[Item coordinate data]
☆ ☆ ☆ ☆
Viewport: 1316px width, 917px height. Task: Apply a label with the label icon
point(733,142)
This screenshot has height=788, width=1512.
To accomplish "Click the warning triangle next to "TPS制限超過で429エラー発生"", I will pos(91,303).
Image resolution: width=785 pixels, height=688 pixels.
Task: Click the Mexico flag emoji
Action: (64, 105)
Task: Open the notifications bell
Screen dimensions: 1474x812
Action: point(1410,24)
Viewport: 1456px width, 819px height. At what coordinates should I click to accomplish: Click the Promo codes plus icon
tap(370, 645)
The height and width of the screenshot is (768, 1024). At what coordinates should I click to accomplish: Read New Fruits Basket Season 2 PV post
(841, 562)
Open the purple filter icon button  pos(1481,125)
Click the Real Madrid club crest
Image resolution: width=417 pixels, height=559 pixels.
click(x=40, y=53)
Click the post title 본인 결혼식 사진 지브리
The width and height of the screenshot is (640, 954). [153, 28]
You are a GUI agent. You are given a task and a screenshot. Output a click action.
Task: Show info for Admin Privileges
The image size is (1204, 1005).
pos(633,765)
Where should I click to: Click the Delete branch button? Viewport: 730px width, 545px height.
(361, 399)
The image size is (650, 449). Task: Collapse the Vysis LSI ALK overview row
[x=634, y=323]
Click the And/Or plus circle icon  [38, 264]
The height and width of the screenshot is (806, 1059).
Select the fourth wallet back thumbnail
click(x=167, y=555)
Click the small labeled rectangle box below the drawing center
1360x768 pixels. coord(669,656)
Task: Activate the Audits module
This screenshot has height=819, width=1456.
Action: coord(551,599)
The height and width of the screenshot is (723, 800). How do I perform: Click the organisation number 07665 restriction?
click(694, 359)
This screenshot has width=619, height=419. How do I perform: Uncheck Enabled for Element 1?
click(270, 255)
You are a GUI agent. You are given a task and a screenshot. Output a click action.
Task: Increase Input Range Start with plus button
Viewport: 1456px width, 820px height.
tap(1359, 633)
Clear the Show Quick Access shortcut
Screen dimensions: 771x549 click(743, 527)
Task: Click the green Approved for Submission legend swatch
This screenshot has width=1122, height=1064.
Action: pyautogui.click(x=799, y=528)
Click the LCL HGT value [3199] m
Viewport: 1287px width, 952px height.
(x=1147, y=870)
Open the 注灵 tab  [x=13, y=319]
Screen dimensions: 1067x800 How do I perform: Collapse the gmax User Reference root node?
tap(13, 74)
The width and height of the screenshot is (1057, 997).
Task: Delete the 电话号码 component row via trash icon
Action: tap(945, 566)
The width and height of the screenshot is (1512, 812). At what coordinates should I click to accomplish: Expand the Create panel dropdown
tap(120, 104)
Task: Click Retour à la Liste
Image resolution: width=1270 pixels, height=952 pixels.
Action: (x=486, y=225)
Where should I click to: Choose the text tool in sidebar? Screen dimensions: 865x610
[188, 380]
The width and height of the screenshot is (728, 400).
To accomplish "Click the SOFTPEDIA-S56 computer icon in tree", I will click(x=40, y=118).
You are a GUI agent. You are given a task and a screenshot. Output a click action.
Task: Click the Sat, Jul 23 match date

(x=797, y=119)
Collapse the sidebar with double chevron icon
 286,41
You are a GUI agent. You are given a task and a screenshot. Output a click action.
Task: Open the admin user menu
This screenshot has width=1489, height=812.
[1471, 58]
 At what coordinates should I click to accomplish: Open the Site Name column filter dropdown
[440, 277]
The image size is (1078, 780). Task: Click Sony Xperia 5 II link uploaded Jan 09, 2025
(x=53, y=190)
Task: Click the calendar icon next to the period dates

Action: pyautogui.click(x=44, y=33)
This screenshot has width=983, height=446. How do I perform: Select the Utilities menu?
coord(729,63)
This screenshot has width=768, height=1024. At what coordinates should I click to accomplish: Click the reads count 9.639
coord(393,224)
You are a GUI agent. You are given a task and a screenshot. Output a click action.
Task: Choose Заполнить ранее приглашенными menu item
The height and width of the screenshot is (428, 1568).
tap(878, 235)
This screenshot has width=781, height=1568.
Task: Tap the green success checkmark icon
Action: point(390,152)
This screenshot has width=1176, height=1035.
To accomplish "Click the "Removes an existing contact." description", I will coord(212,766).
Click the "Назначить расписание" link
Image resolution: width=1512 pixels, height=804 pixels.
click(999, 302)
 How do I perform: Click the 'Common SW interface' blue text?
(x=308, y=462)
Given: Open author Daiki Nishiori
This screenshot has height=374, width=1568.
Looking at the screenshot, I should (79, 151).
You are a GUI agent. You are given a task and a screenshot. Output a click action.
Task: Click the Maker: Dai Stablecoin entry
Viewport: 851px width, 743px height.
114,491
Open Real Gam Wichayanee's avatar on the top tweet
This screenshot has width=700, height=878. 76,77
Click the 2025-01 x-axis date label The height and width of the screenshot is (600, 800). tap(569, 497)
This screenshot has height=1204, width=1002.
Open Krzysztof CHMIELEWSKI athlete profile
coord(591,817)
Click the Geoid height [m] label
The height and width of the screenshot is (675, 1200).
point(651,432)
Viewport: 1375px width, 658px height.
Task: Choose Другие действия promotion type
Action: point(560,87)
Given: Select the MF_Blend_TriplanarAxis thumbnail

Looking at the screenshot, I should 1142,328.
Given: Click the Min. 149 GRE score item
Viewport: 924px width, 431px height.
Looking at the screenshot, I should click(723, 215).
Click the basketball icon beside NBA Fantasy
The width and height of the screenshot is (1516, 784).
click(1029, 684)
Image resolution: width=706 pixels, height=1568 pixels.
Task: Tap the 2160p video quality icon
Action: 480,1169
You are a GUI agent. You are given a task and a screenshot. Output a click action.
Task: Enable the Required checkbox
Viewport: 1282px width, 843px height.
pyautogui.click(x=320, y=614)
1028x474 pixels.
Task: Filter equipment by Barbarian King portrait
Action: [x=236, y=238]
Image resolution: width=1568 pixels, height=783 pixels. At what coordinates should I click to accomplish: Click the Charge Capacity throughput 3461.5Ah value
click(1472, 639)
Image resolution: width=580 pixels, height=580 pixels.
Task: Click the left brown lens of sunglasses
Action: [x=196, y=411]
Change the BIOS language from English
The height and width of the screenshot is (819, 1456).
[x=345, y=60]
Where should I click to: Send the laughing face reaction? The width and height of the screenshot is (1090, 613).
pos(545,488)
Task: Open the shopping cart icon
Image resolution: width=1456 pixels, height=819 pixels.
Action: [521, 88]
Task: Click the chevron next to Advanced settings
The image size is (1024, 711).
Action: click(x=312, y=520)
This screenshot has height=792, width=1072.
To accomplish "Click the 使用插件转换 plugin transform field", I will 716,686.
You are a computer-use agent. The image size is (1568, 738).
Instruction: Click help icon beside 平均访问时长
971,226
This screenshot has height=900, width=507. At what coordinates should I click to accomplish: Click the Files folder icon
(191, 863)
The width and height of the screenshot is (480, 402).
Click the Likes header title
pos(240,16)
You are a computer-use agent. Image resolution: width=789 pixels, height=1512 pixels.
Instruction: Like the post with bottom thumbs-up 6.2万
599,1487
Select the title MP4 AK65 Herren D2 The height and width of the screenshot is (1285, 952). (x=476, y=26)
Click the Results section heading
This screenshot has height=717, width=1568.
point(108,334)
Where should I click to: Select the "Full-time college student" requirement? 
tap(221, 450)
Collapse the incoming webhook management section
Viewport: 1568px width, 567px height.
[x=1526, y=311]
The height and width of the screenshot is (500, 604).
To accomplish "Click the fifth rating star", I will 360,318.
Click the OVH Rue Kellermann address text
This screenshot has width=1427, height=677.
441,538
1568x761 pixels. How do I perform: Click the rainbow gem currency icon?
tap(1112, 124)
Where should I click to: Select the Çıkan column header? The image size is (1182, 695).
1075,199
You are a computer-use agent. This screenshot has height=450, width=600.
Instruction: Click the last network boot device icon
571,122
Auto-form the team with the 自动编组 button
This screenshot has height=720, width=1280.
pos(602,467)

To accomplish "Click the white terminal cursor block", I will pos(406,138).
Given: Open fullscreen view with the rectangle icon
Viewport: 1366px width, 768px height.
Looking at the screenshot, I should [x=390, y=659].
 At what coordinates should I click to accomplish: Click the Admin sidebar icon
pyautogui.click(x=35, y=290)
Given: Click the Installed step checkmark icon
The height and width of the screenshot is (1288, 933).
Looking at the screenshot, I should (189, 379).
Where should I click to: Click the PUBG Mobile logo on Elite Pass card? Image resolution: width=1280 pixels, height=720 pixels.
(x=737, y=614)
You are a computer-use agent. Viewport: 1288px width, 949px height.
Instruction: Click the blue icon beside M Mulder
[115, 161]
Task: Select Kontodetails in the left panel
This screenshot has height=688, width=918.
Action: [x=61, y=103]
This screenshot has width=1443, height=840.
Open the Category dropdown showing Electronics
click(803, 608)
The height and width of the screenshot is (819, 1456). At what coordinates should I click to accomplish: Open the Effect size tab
☆ ☆ ☆ ☆
Retype everything in the listing from the line containing "Given: Select the" down to the line containing "Action: 480,1169", including both of those lines.

**Written response:**
Given: Select the MF_Blend_TriplanarAxis thumbnail

Looking at the screenshot, I should 1142,328.
Given: Click the Min. 149 GRE score item
Viewport: 924px width, 431px height.
Looking at the screenshot, I should click(723, 215).
Click the basketball icon beside NBA Fantasy
The width and height of the screenshot is (1516, 784).
click(1029, 684)
Image resolution: width=706 pixels, height=1568 pixels.
Task: Tap the 2160p video quality icon
Action: 480,1169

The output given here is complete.